つまり、現代の医療はそもそも説明が難しい構造を内包しているということです。「日本だから」とか「歴史的背景だから」などに留まらない、より根本的な問題だという示唆を得ました。
解決策は?
では、この「専門家—非専門家コミュニケーション」の壁をどう崩していくか。o1 Proは、マルチレイヤーなアプローチを示唆しています。
行政・政策レベル:
対話時間やコミュニケーションに報酬を振り分ける制度設計、標準化ガイドライン整備、医療を通訳する職種の導入など。
医療機関レベル:
定期的なコミュニケーション研修、患者さん向けの視認性の良い資材の活用、予約や受診プロセスの見直しによる対話時間の確保など。
医療従事者個人レベル:
Teach-back法(患者さんに理解した内容を言い返してもらう手法)や専門用語の分かりやすい言い換え、共感的・傾聴的態度で患者さんの不安を軽減すること。
患者・市民側:
ヘルスリテラシー向上の取り組み、質問リスト活用、「権威を疑問視する」でもなく「盲信する」でもない、バランスの取れた対話姿勢の醸成。
こんな風に、各方面が動くことで、専門家—非専門家間の溝は徐々に埋まり、より良い医療コミュニケーションが実現可能になるはず、とのことです。
どの立場の人が見ても、とても納得感ありますよね。
Ubieの現在地と今後の広がり
では、現状Ubieは上記のどこにアプローチできているでしょうか。
Ubieが一般生活者の皆様向けに提供する「症状検索エンジン ユビー」は、患者さんが自宅で症状を入力し、症状に関連する病気や診療科を知ることができるサービスです。これによって、自分自身では想起できなかった病気を知ることができるので、ヘルスリテラシー向上に寄与していると言えるかもしれません。また実際、「受診前に自分の症状を整理できるので有用」という声もいただいており、医師との対話がスムーズになる可能性があります。さらに、医療機関の皆様向けの「ユビー メディカルナビ」は、医師が既に整えられた患者さんからの情報を受け取れることで、短い診療時間の中でも的確な説明やアドバイスを行うための業務効率化をサポートします。
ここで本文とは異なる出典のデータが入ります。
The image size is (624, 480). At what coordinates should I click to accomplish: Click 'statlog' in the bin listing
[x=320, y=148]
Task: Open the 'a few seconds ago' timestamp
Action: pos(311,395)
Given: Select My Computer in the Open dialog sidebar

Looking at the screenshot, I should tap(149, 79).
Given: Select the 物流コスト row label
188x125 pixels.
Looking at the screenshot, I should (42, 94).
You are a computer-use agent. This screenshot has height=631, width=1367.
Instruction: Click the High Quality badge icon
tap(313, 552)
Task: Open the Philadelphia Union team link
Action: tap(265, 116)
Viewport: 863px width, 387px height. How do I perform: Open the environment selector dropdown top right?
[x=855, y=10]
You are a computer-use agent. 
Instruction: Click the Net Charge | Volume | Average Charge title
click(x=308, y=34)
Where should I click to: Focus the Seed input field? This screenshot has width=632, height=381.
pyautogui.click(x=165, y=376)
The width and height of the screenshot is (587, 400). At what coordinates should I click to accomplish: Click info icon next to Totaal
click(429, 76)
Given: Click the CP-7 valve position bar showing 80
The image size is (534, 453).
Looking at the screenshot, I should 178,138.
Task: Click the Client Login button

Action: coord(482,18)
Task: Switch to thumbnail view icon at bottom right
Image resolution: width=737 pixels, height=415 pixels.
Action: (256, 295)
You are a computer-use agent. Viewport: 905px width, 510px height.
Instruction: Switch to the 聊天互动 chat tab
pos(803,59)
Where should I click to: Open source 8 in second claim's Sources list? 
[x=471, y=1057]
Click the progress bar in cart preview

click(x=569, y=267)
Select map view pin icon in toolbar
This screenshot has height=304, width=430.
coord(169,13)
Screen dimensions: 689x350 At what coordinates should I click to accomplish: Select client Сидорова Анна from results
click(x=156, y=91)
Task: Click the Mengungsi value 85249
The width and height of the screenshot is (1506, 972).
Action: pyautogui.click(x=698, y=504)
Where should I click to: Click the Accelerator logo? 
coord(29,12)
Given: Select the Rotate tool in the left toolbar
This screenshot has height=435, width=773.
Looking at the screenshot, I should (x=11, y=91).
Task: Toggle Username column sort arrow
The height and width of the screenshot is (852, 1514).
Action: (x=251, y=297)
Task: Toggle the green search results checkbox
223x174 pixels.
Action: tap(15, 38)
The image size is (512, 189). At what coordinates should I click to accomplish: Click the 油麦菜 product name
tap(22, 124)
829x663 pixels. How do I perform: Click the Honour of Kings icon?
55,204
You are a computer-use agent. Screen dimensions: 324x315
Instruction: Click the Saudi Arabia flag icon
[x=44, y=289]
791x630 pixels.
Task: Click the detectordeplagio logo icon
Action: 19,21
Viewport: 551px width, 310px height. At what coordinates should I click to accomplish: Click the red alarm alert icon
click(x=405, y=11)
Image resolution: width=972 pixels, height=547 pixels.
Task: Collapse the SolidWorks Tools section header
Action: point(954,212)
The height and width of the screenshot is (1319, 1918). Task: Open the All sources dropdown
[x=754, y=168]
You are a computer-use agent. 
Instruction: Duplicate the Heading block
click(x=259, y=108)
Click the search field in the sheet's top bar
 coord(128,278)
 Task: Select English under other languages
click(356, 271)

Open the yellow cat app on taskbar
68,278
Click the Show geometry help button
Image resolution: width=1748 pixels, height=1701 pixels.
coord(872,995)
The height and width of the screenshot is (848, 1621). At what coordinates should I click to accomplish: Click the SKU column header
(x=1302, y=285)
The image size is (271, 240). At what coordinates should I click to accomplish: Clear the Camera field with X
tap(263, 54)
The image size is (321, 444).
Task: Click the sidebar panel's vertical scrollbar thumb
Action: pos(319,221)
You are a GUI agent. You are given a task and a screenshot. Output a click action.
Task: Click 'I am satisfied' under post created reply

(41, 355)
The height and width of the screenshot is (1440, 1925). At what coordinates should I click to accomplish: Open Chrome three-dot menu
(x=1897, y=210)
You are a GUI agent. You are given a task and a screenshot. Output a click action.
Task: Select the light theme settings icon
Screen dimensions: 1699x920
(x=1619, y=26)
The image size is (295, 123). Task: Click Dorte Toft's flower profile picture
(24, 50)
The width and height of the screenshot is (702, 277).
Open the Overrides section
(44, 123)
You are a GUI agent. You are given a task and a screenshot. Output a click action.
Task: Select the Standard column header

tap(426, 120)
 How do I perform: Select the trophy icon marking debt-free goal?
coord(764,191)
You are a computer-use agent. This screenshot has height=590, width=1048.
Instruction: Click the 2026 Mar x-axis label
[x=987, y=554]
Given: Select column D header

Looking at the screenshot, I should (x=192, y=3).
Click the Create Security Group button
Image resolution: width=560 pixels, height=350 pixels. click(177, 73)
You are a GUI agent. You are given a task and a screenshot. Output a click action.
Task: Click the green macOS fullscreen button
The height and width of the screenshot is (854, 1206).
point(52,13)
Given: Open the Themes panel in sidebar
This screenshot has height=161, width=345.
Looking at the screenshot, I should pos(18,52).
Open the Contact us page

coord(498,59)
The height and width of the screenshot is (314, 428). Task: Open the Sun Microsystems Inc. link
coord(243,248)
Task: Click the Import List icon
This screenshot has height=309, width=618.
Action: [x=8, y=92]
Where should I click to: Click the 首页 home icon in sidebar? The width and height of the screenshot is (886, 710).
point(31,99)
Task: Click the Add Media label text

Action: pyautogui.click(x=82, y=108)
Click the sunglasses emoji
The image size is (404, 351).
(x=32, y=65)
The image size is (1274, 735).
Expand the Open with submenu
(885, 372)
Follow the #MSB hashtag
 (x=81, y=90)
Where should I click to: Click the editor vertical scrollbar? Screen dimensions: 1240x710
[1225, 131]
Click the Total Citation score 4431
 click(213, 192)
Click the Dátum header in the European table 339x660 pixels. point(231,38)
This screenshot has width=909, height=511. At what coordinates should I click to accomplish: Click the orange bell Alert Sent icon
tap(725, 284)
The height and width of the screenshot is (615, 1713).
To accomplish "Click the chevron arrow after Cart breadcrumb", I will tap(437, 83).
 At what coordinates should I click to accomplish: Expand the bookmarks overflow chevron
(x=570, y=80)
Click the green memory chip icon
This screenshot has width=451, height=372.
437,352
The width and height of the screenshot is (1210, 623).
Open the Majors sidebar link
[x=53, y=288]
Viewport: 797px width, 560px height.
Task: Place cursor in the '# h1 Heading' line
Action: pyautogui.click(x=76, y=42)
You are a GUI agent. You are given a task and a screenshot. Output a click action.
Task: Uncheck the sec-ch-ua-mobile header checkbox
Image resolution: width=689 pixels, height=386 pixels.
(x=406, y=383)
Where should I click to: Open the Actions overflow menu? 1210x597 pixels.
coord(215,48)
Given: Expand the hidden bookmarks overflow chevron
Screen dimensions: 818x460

今後医師と患者さんのコミュニケーションをより改善させるには、「さらに分かりやすい情報提供、患者さんごとの理解度に合わせた説明やSDM(Shared Decision Making)のサポート機能の強化、そして予防医療や日常のヘルスケア支援への展開など、より包括的な形で課題解決に貢献しなさい」とo1 proからはアドバイスを貰いました。「患者さんごとに必要とされる情報をピンポイントで届けること」と「課題解決のための適切なソリューションを案内できるプロダクトにすること」は、まさに取り組んでいる課題(下記参照)でもあるので、かなり鋭いですね。
おわりに
o1 Proとのやり取りを通じて、「医師と患者さんのコミュニケーション問題」は、実は世界的・構造的な課題の要素が大きいかもしれないという示唆を得ました。
「専門家—非専門家間の情報格差」という、大きい課題ですが、AI・テクノロジーの進歩によって確実に一歩ずつ前進している、そんな実感を得られる今回のo1 proとのやり取りでした。自分へのクリスマスプレゼントと言い聞かせてo1 proに課金した甲斐がありました。